During the first few years of the 21st Century, the business rule book has been torn up and rewritten by startups which barely existed 15 years ago. Consider that companies like Facebook, Google, Salesforce, Twitter, Groupon, and even Apple to an extent (Pre ibook/pod/pad/phone era) were all startups or even non-existent at the turn of the century. Together, these modern giants now contribute nearly $1 trillion dollars to the annual US GDP.

The era of the startup is firmly upon us and one of the critical features of any startup is a sophisticated, nurturing ecosystem which allows the company to grow and expand into a global player. A new study by Compass, entitled the Global Startup Ecosystem Report raises some very interesting points about where growth is happening and how to expand it even further. “There has never been a better time to be a tech entrepreneur, as entrepreneurs are now blessed with the tools, resources, and market conditions to scale a company to billion dollar ‘Unicorn’ status faster than ever before,” according to the report.

Top Startup Ecosystems

The United States still dominates globally, with 6 of the top 10 startup ecosystems, yet increasingly the startup ecosystem is a global phenomenon with governments around the world learning how to facilitate environments for this emerging work culture. Silicon Valley retains the top spot, followed by New York and then Los Angeles. Outside of the US, the cities of Tel Aviv, London and Berlin are the best places for startups to emerge and be nurtured.

The rise of startup ecosystems is unlikely to slow any time soon. “Information Era businesses have become the dominant source of economic growth, significantly automating or altering much of the industrial and service businesses of the previous economic era.

Hacking For Growth

Growth hacking is a key endeavor of all startups, which is defined by Wikipedia as “creativity, analytical thinking, and social metrics to sell products and gain exposure”. The report discovered a number of key insights when developing the report about successful ecosystems and their ability to fast-track growth.

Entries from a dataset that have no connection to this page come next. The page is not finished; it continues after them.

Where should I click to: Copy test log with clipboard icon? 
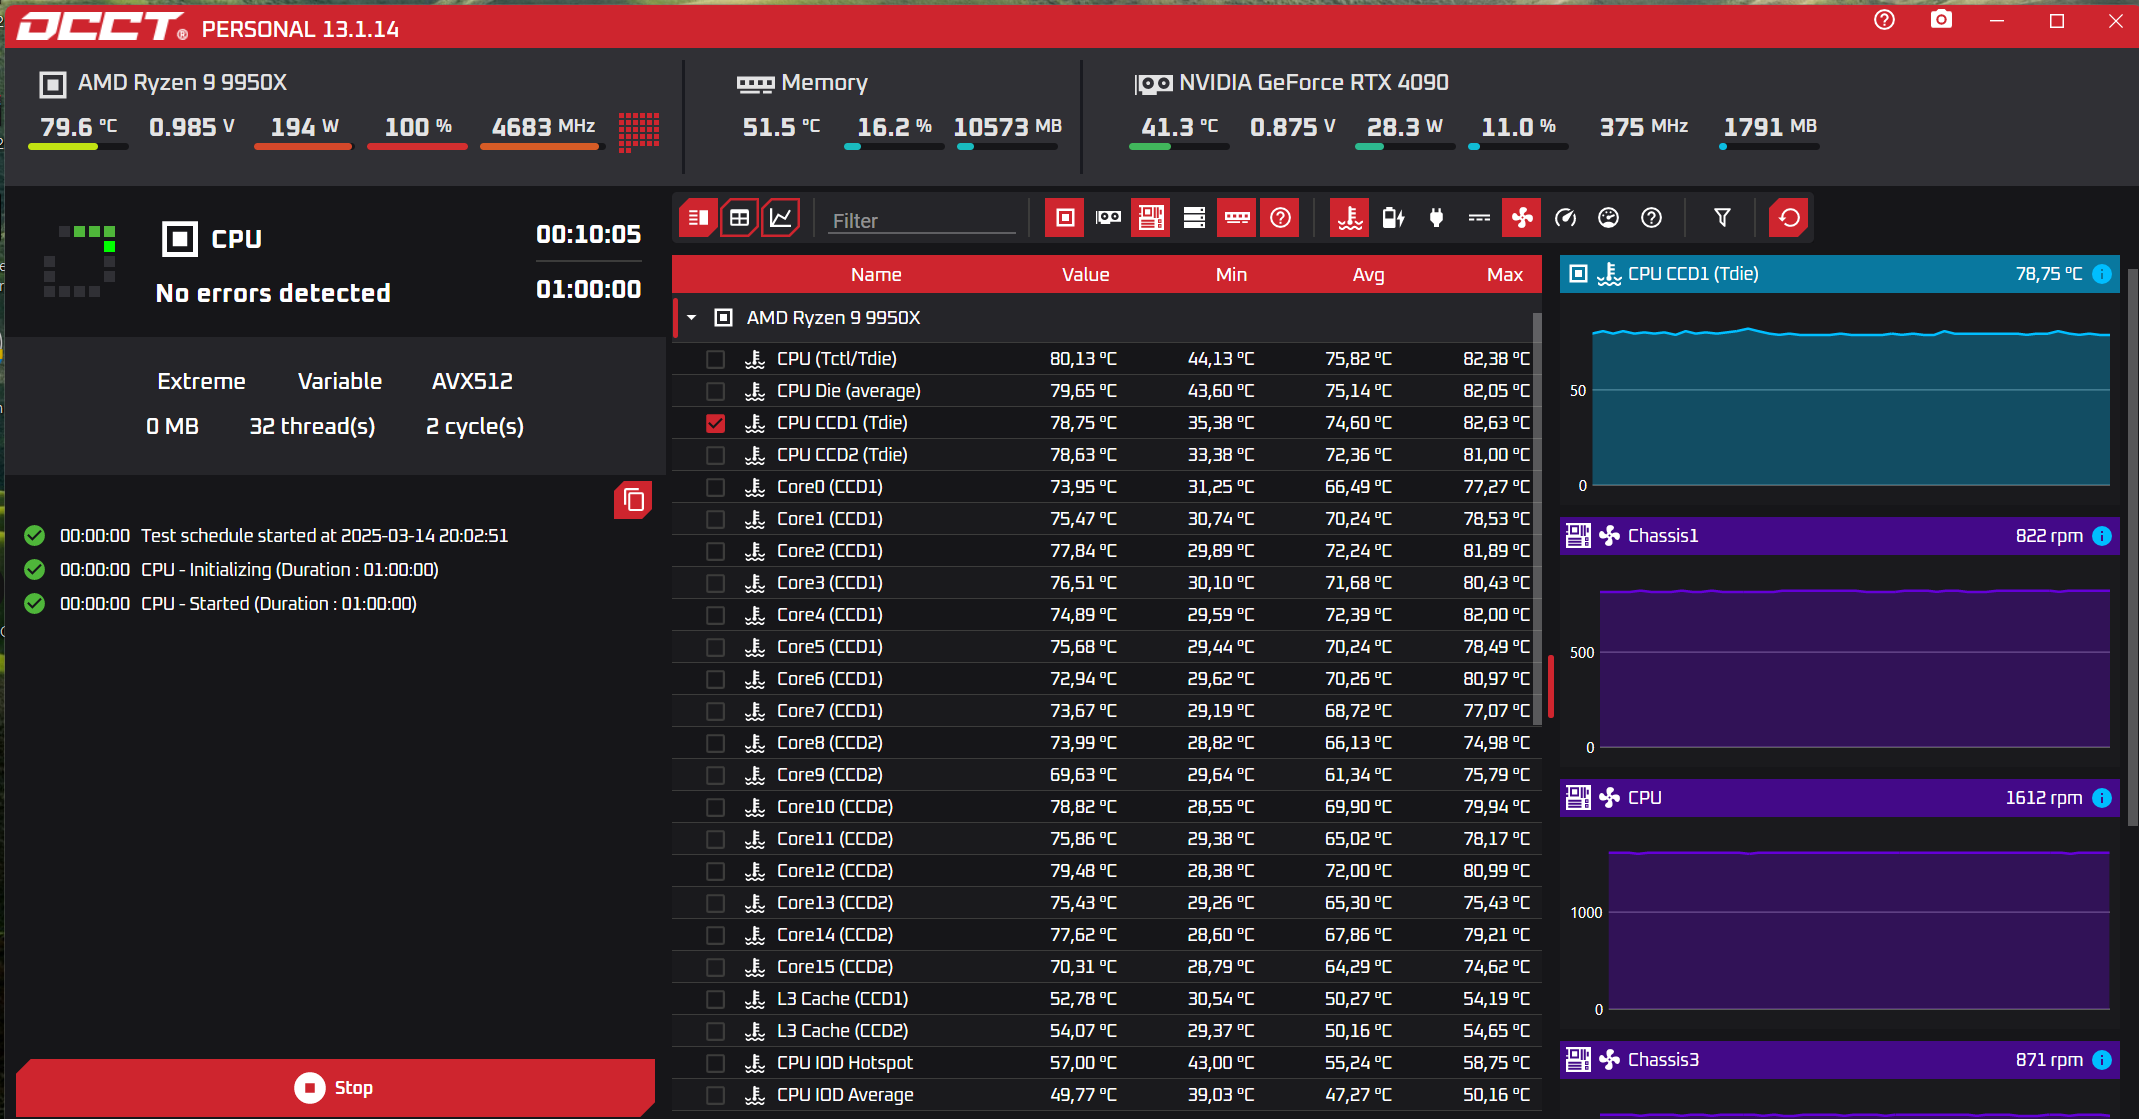click(x=633, y=499)
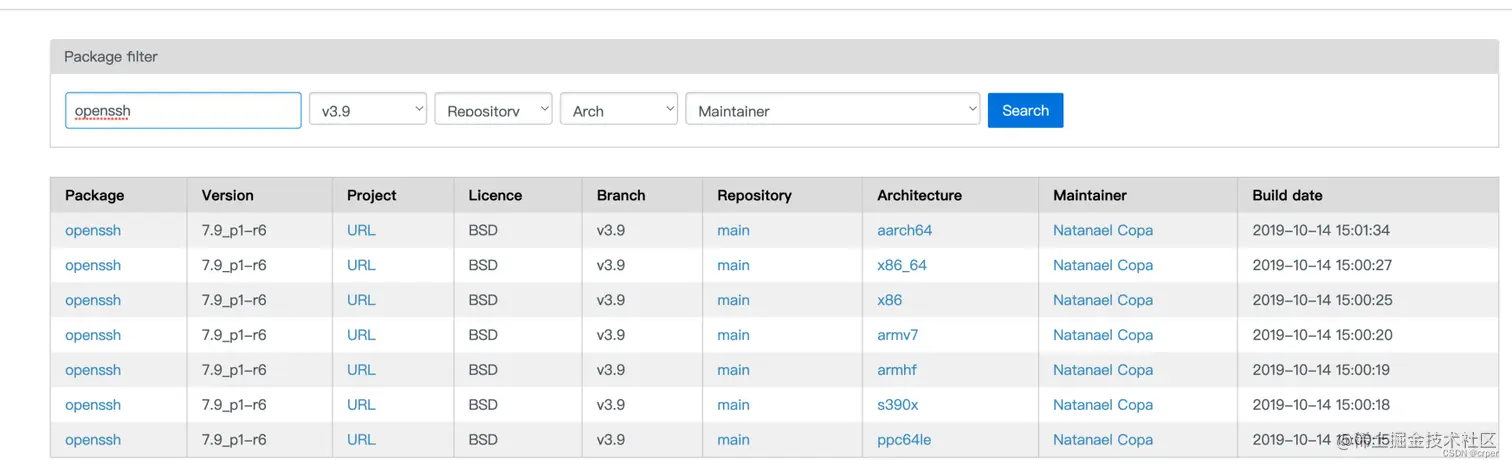
Task: Open the armv7 architecture link
Action: coord(897,335)
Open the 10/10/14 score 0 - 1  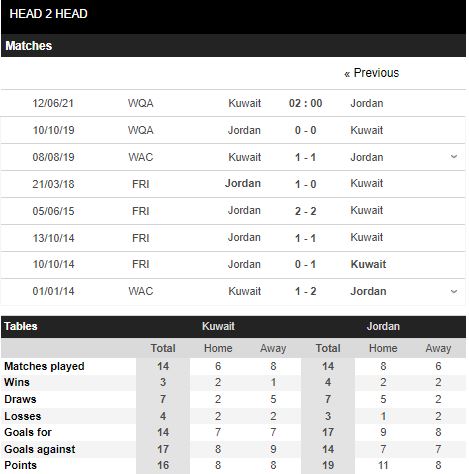tap(305, 264)
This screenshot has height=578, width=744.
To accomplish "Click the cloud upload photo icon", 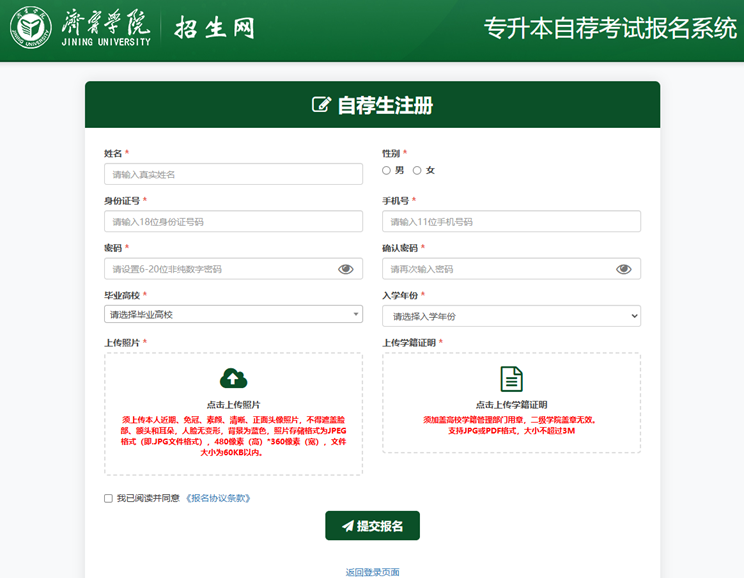I will pos(233,378).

Primarily, startup ecosystems have become much more interconnected and international, both in staff and investors. One third of all ecosystems have at least one funder from abroad and at the same time, one third of employees in a startup is foreign to the country where the startup is located.

The report states that “The ecosystems with the most growth in VC investments were Bangalore (4x), Boston (3.7x), Amsterdam (2x), and Seattle (2x). Almost all of the increase in Silicon Valley funding was in late stage Series B and Series C+ capital rather than early stage capital” which talks to the maturity of the Silicon Valley market.

Interestingly, it seems that being part of an ecosystem is more important than ever. More and more companies that start outside of an ecosystem seem to move into it in order to fuel further growth. Between 2012 and 2014, the number of startups moving into an established system multiplied by 8 times. “Overall, the trend for female entrepreneurs is significantly up—the number of female founders in the global startup ecosystem has grown by 80% over the last three years.” The number is still small but its growing fast and the glass ceiling for female employees appears to be cracking.

Ultimately, the report places a lot of faith in technology startups as the hope for humanity in the 21st Century, claiming that “they are the primary growth engine of the Information Era and nurturing startup ecosystems can keep the world on a path to greater prosperity.